# Visualising the trajectory

library(dyno)
library(tidyverse)

The main functions for plotting a trajectory are included in the dynplot package.

We’ll use an example toy dataset

set.seed(1)
dataset <- dyntoy::generate_dataset(model = "bifurcating", num_cells = 200)

To visualise a trajectory, you have to take into acount two things:

• Where will I place the trajectory and cells in my 2D space
• What do I want to visualise along the trajectory based on color

Depending on the answer on these two questions, you will need different visualisations:

## Visualising the trajectory on a dimensionality reduction

The most common way to visualise a trajectory is to plot it on a dimensionality reduction of the cells. Often (but not always), a TI method will already output a dimensionality reduction itself, which was used to construct the trajectory. For example:

model <- infer_trajectory(dataset, ti_mst())
##        comp_1      comp_2
## C1 -16.665552  -2.0932842
## C2  -6.100642  -5.8776537
## C3 -13.504351  -8.2116550
## C4 -15.828066   0.9743139
## C5   7.454530 -11.1981456

Dynplot will use this dimensionality reduction if available, otherwise it will calculate a dimensionality reduction under the hood:

plot_dimred(model)
## Coloring by milestone
## Using milestone_percentages from trajectory

You can also supply it with your own dimensionality reduction. In this case, the trajectory will be projected onto this dimensionality reduction.

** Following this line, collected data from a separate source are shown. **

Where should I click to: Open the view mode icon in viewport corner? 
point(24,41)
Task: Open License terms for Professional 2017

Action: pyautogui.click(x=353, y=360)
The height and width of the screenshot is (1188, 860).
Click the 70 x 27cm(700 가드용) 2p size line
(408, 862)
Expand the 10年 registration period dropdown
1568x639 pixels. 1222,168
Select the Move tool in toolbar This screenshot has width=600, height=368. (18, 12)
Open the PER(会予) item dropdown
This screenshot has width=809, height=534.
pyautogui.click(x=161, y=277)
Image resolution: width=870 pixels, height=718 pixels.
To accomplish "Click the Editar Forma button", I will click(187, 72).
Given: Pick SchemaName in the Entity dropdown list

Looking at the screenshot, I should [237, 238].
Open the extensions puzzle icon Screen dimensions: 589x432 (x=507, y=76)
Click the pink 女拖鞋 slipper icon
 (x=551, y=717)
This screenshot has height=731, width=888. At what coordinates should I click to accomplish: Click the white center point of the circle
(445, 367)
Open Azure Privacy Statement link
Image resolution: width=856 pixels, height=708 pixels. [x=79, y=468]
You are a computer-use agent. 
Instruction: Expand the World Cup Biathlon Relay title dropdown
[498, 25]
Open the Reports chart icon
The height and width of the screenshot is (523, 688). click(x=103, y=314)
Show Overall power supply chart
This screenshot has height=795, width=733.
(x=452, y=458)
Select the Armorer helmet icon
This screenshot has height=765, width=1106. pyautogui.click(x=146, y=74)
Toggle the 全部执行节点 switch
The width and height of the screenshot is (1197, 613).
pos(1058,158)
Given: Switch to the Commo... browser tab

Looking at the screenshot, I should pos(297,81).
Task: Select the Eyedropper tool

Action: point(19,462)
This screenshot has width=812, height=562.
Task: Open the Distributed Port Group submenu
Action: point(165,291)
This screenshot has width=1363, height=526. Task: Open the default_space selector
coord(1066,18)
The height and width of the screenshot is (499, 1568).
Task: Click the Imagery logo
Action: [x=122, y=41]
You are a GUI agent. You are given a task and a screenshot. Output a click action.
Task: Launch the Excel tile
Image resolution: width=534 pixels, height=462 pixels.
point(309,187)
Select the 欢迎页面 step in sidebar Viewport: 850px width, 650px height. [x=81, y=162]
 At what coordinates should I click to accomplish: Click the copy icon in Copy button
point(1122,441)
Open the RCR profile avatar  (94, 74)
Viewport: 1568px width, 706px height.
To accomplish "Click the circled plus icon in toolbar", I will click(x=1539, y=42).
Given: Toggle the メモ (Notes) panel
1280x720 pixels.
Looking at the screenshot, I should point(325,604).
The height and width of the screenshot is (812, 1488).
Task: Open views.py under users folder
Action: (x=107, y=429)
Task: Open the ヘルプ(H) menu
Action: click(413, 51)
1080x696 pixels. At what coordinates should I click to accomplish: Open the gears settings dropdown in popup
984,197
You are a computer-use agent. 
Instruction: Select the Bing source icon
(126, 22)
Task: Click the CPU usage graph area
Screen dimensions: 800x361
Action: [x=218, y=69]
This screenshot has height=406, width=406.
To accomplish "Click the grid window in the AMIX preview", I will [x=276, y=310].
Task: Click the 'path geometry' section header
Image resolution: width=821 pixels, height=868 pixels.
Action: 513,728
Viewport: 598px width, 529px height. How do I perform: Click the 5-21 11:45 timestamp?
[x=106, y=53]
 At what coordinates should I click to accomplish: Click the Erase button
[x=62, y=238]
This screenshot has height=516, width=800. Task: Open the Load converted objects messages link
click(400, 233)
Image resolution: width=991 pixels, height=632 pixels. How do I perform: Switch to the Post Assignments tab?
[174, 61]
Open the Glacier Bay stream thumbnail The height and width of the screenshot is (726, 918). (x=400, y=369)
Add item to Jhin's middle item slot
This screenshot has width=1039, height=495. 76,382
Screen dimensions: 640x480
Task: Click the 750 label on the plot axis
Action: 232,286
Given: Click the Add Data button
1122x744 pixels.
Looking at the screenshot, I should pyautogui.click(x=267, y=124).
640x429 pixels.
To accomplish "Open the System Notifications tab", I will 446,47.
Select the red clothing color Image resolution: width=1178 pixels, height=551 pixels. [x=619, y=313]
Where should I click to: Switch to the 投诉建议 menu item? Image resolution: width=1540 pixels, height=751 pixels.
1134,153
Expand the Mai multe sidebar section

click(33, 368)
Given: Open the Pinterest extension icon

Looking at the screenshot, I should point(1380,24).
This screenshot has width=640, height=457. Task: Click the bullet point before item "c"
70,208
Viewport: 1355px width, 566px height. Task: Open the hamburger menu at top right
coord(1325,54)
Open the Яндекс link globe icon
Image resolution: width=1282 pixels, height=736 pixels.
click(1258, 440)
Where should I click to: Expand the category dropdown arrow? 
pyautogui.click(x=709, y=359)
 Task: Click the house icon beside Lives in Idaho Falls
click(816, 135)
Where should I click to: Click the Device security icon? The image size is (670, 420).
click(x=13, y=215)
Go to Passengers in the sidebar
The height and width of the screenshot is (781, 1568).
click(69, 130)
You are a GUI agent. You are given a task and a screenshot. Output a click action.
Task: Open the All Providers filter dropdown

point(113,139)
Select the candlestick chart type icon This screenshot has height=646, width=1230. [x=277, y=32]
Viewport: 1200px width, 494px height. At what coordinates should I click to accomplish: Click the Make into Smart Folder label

dimred <- dyndimred::dimred_umap(dataset\$expression)
plot_dimred(model, dimred = dimred)
## Coloring by milestone
## Using milestone_percentages from trajectory

On this plot, you can color the cells according to

1. Cell ordering. In which every milestone gets a color and the color changes gradually between the milestones. This is the default.
2. Cell grouping. A character vector mapping a cell to a group. In this example, we group the cells to their nearest milestone, but typically you will want to supply some external clustering here.
3. Feature expression. In which case you need to supply the expression_source which is usually the original dataset, but can be in any format accepted by dynwrap::get_expression().
4. Pseudotime. The distance to a particular root milestone. The adapting guide discusses how to change the root of a trajectory.
patchwork::wrap_plots(
plot_dimred(model) + ggtitle("Cell ordering"),
plot_dimred(model, grouping = group_onto_nearest_milestones(model)) + ggtitle("Cell grouping"),
plot_dimred(model, feature_oi = "G1", expression_source = dataset) + ggtitle("Feature expression"),
plot_dimred(model, "pseudotime", pseudotime = calculate_pseudotime(model)) + ggtitle("Pseudotime")
)
## Coloring by milestone
## Using milestone_percentages from trajectory
## Coloring by grouping
## Coloring by expression
## root cell or milestone not provided, trying first outgoing milestone_id
## Using 'M1' as root

## Plotting the trajectory itself

If the dataset is too complex to be visualised using a 2D dimensionality reduction, it can be useful to visualise the trajectory itself. We provide 3 ways to do this:

### Plotting in a dendrogram

When the trajectory has a tree structure and a clear direction, it is often the most intuitive to visualise it as a dendrogram:

plot_dendro(model)
## root cell or milestone not provided, trying first outgoing milestone_id
## Using 'M1' as root
## Coloring by milestone
## Using milestone_percentages from trajectory

This visualisation hinges on the correct location of a root, which will be further discussed in the adapting guide.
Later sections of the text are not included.